La langue française multiplie les avatars, transforme les mots, abrège façon SMS, même les parfums plongent, mutant le C originel en nouveau K, graphique et géométrique.
Jean Paul Gaultier, souvent Male en parfumerie, ajoute aujourd’hui une nouvelle fragrance au masculin, un séduisant oriental joyeusement épicé. Au bruissement du tambour (en forme mythique de boîte de conserve) se lance un nouveau cri de guerre : le chant du coq revisité en Kokorico ! Pourquoi un K à la place du C ? Plus graphique, plus masculin, plus marquant, plus frappant… expliquent les responsables du projet. Le nouveau mot amuse, interpelle. Mais si le coq français bombe le torse et agite ses plumes en rouge et noir au son d’un puissant cocorico, ses cousins n’usent point du même langage. Au Japon le coq chante kokekokko ; en allemand, il s’époumone avec kikeriki ; plus connu est le quiquiriqui espagnol. En turc, il chante kuk-kurri-kuu ; en italien, il chuinterait presque avec chicchirichi (pourrait sembler corse !) ; en néerlandais kukeleku ; en tagalog, sur les rizières se lève le kukaok ; en chinois co co co (ou encore un curieux wa wo wo.); en hébreu, il lance kukuriku… Dans ces variations aviaires se dessine ainsi la ressemblance phonétique entre ces deux lettres (avec un zeste de Q et une majorité de K) qui se partagent dans le monde les faveurs du cri du coq dont l’onomatopée serait à l’origine de l’étymologie du nom de l’animal. Dès l’aube Babel chante dans l’arche de Noé.

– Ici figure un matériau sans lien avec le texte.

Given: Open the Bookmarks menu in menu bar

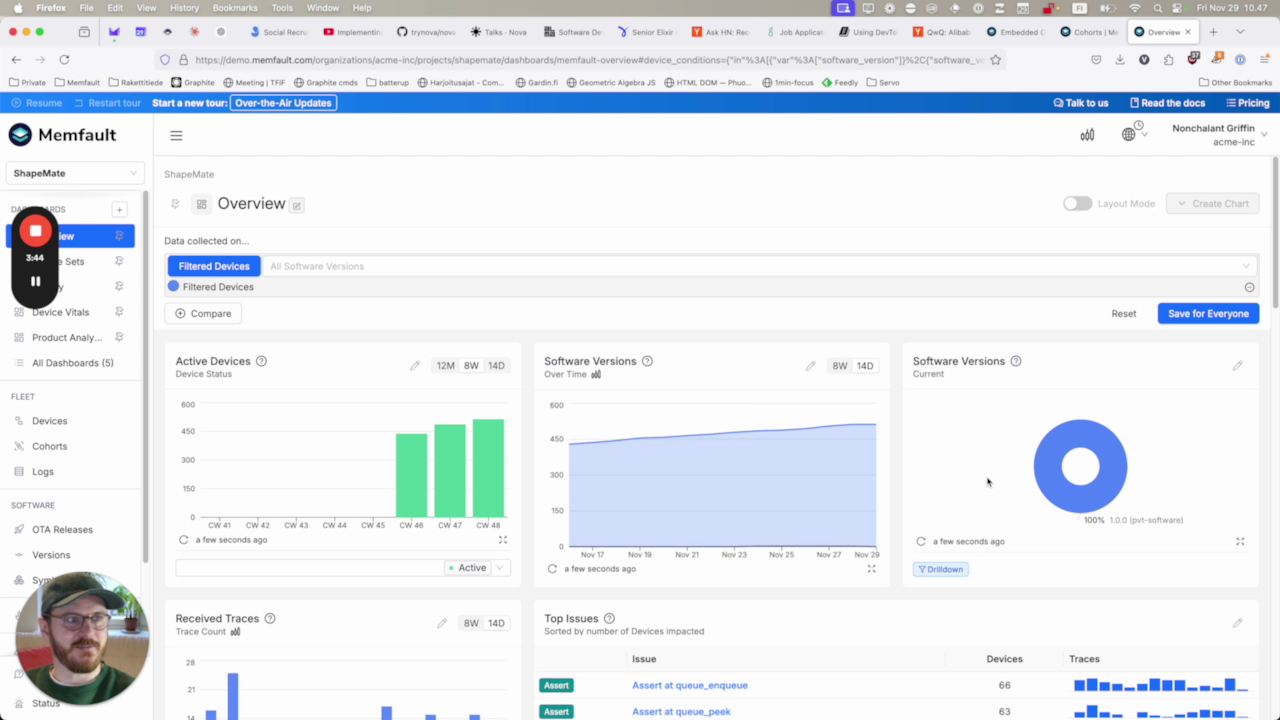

Autre avatar avec L’Eau d’Ikar, premier parfum masculin de Sisley. La fragrance s’envole, s’inspire du premier homme volant, autre histoire de plumes, avant la chute de celui qui du soleil s’est trop approché. Sans exactement nommer le héros sorti du labyrinthe autrefois habité par le minotaure, il est évoqué en homophonie avec une orthographe différente. Un esprit de légèreté aérienne et de fraîcheur souffle sur une fragrance aux senteurs de lentisque.

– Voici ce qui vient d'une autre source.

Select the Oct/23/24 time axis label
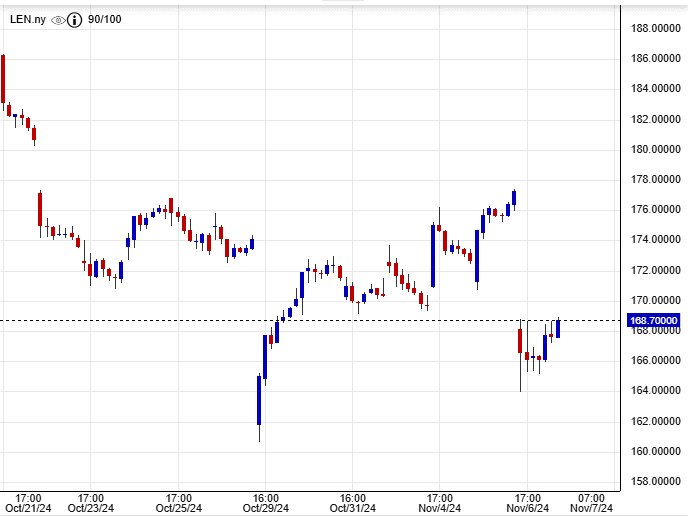688x516 pixels. pos(89,508)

Le choix de ces décalages ajoute une touche d’originalité avec des néologismes particuliers même si, en regardant à la loupe Google, on trouve déjà mention de ces avatars avec une discothèque en Belgique du nom de Kokorico ou encore une communauté juive baptisée Ikar !
Dans la jungle des noms déposés, il est extrêmement difficile aujourd’hui de trouver un nom vierge. La majorité des mots simples ont été déposés (même s’ils ne sont pas utilisés) dans la plupart des catégories à l’INPI. Le dépôt d’un mot avec une modification de l’orthographe se révèle ainsi plus simple.
La cas du C en K
-Graphiquement le K en lieu et place du C ajoute un côté plus géométrique, plus rigoureux, voire plus masculin alors que le C, arrondi, en courbe se caresse presque en cercle (pour Ionesco et sa chauve cantatrice, il suffisait de le caresser pour qu’il devienne vicieux).

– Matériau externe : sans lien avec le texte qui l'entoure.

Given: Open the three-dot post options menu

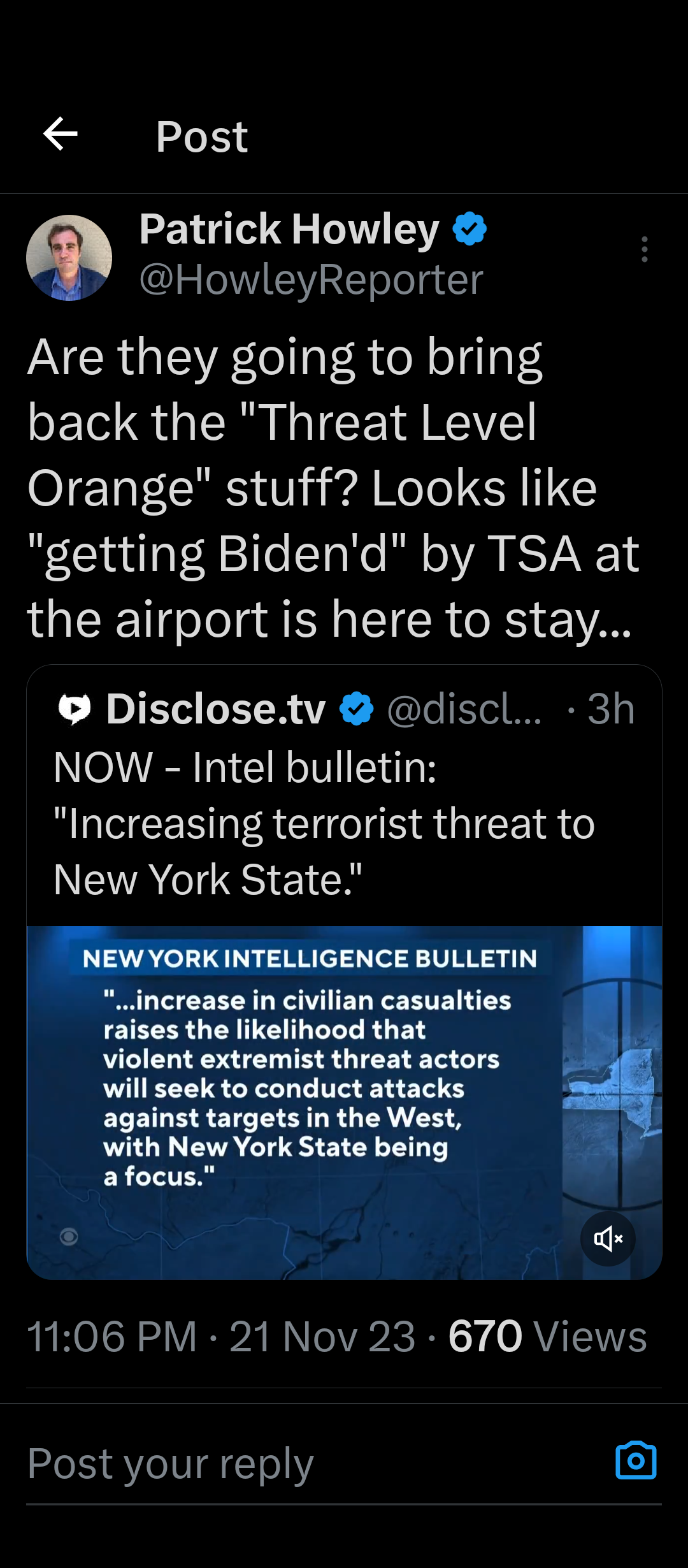Looking at the screenshot, I should coord(645,249).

-Mais ce cas du C en K participe aussi à l’évolution du langage, la mue qui se produit notamment avec le phénomène des SMS (Short Message Service) qui utilisent différentes techniques d’abréviation comme la suppression des voyelles ou l’utilisation de la prononciation de simples lettres (G = j’ai) en mot ou encore l’utilisation des chiffres en lieu et place de mots (9 = neuf, 2 = de). Ce phénomène de rajeunissement (appauvrissement en parallèle avec l’orthographe oblitérée par la seule phonétique ?) du langage parle probablement mieux aux jeunes, cible convoitée de nouveaux consommateurs.
Quant à la consonne C loin du K mais sifflante en S, elle a inspiré à Maïwenn le titre de son film Polisse qui, avec cette nouvelle orthographe, n’empiète pas sur le territoire de Pialat.
C le K du C.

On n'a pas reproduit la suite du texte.